Posted Jun 3, 2021 18:28 UTC (Thu) by davecb (subscriber, #1574) [Link] (2 responses)

Reminds me of B, where I could do a floating-point multiply on a word that happened to contain an int. I was rather pleased when Honeywell started switching over to C (;-))

Quote of the week

Posted Jun 4, 2021 0:22 UTC (Fri) by Paf (subscriber, #91811) [Link] (1 responses)

Oh, that sounds like ... fun.

Quote of the week

Posted Jun 4, 2021 13:27 UTC (Fri) by khim (subscriber, #9252) [Link]

I haven't worked with B, but used FORTH with the exact same property. It's much less “fun” than modern C or C++.

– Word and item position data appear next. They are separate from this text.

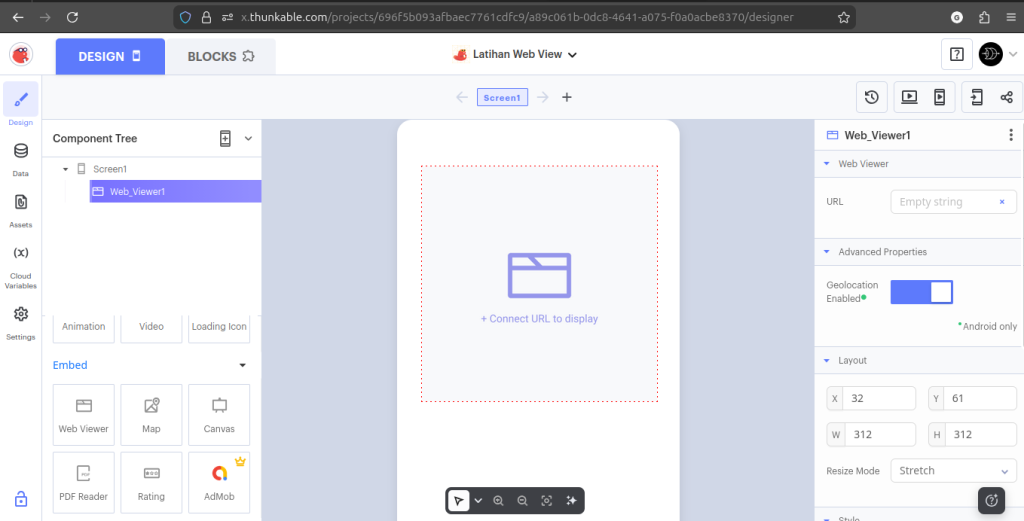The image size is (1024, 521).
Task: Switch to the DESIGN tab
Action: pyautogui.click(x=110, y=57)
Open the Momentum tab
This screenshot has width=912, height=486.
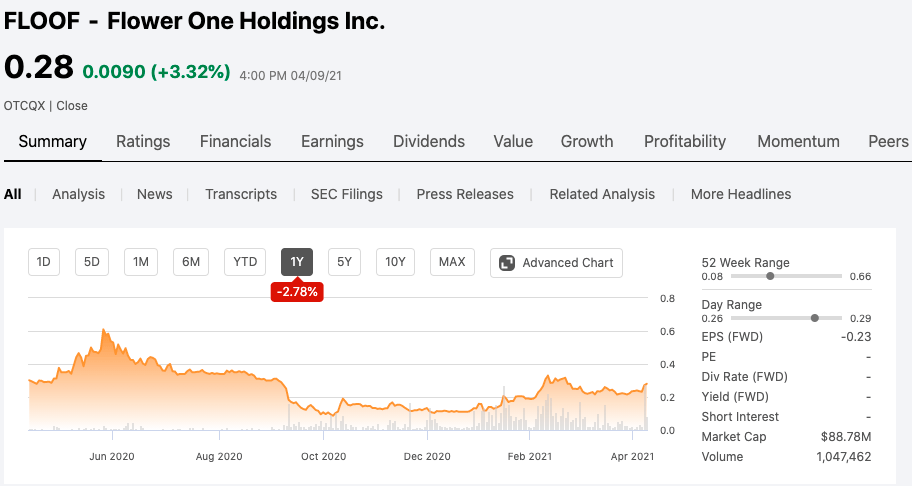tap(798, 141)
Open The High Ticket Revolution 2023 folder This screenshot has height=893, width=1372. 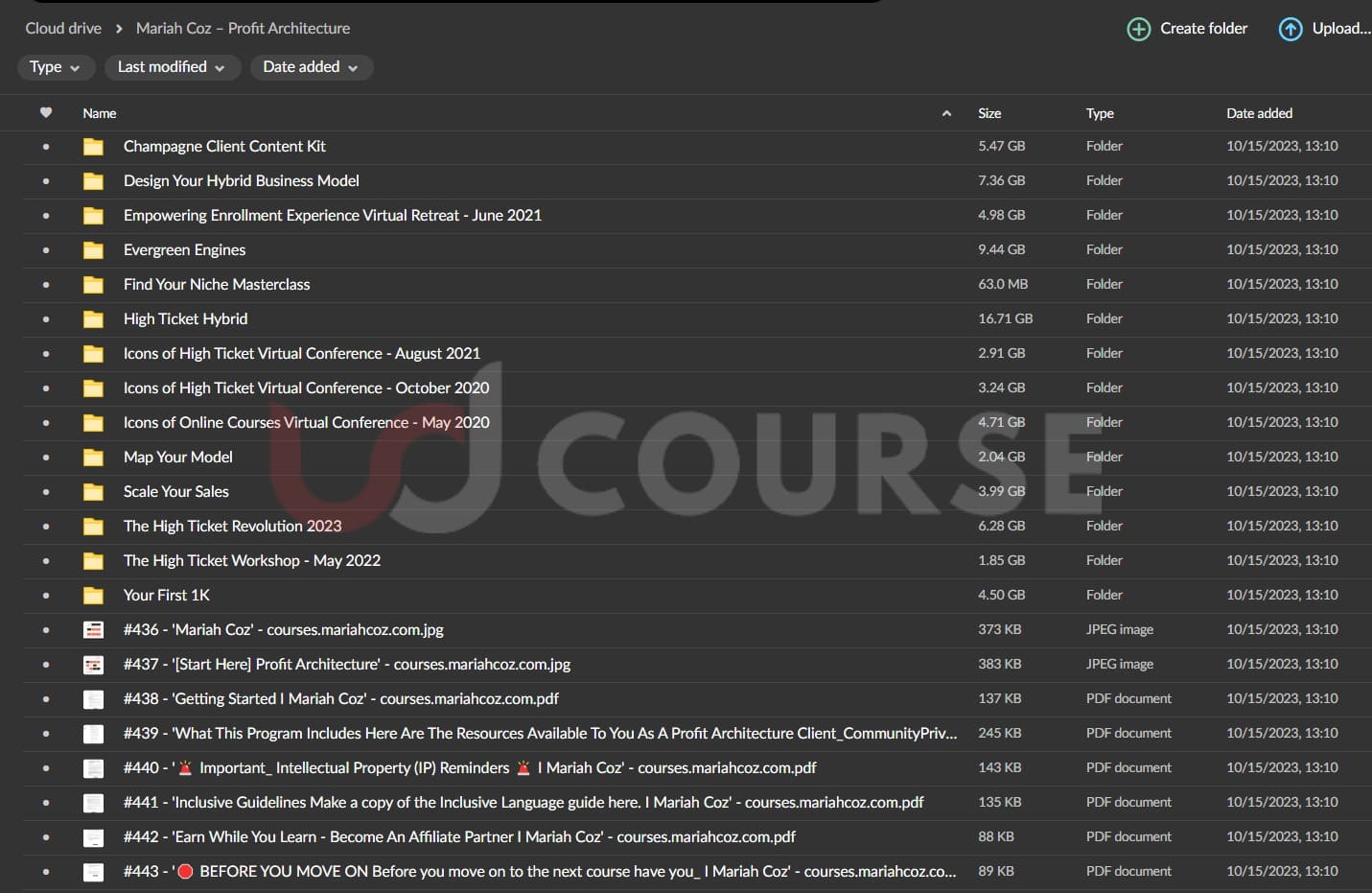tap(232, 527)
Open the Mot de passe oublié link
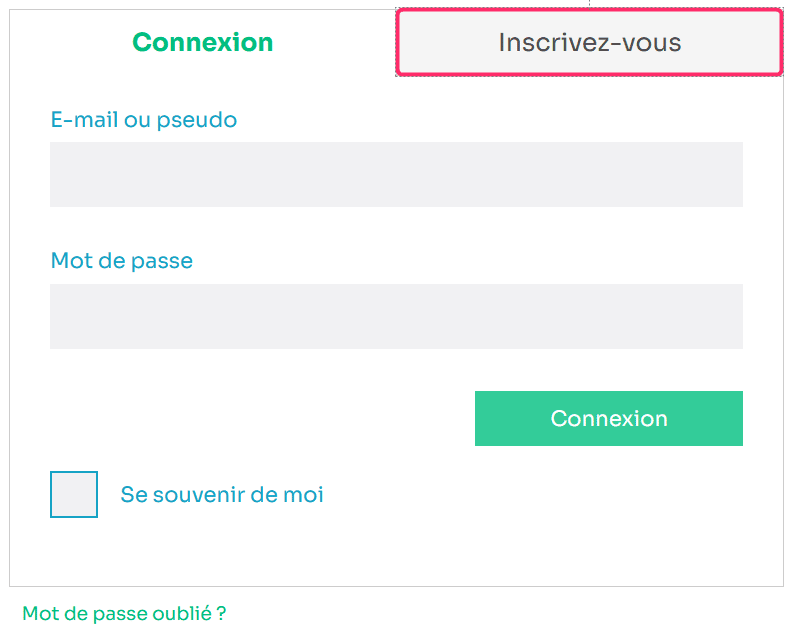Image resolution: width=795 pixels, height=635 pixels. 124,613
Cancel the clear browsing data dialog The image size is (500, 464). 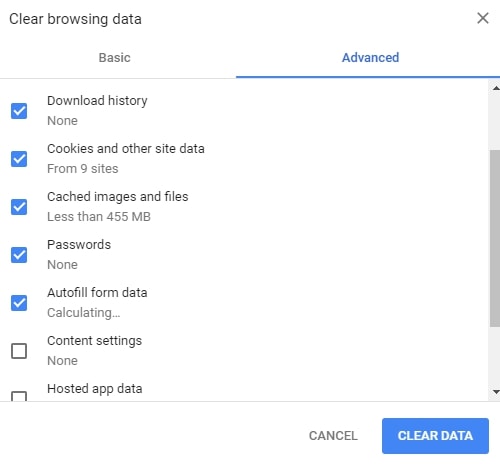(333, 436)
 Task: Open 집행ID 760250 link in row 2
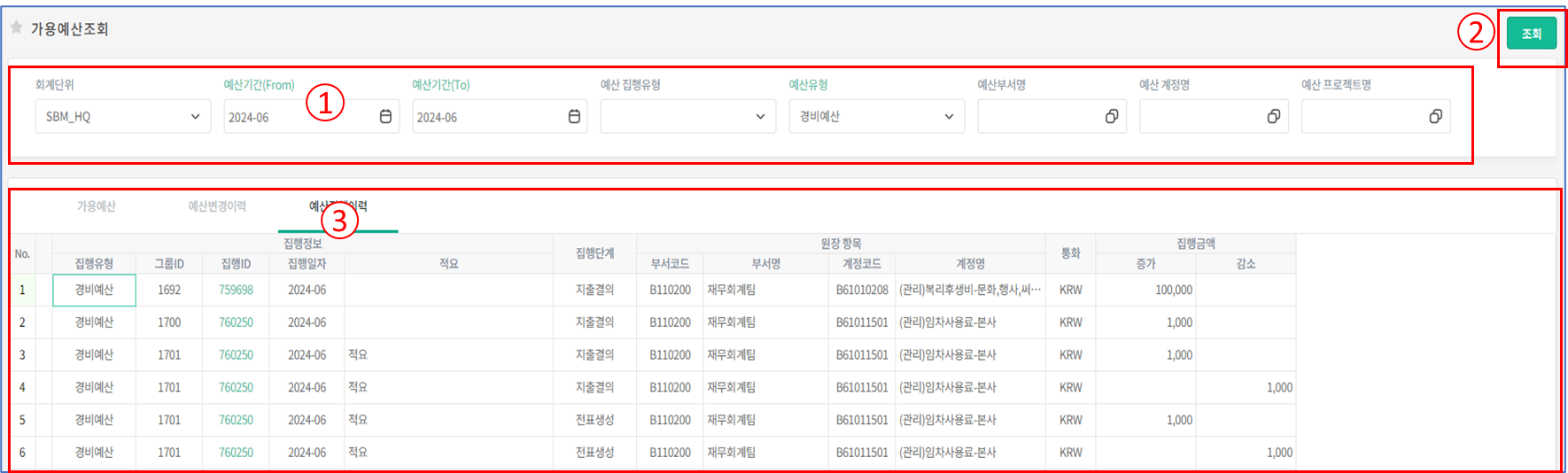(x=236, y=323)
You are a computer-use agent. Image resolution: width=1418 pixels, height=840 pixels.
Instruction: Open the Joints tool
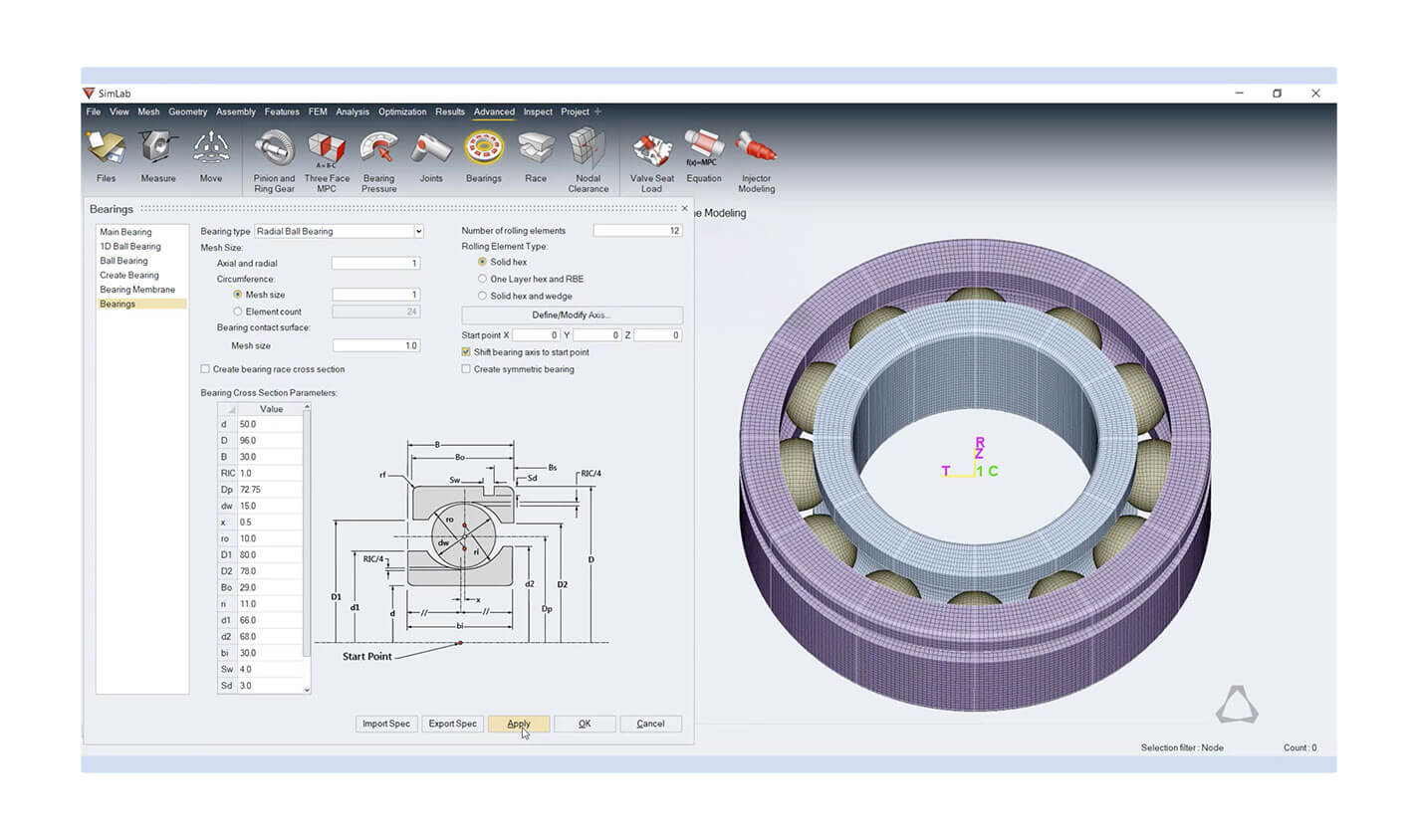431,150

Because in languages like B or FORTH the typical situation is “I had million lines of code which worked, I have added ten lines of code and program no longer works — let me spend couple of hours to see what's wrong with these 10 lines”. But with modern C/C++ it's “I had million lines of code which worked, I have added ten lines of code and program no longer works — let me spend couple of months to see what's wrong with these million lines and what exactly allowed compiler to screw me up again optimize my code in unexpected way”.

Quote of the week

Posted Jun 7, 2021 11:44 UTC (Mon) by guus (subscriber, #41608) [Link]

It doesn't matter if you have unsigned or signed integers, but as soon as you subtract two numbers of a given type, it is no longer guaranteed to fit in that type; you always need one bit more. There are lots of situations where you do want to subtract two unsigned numbers where you know for sure which one is bigger, and you don't want the compiler to start warning about perfectly valid uses.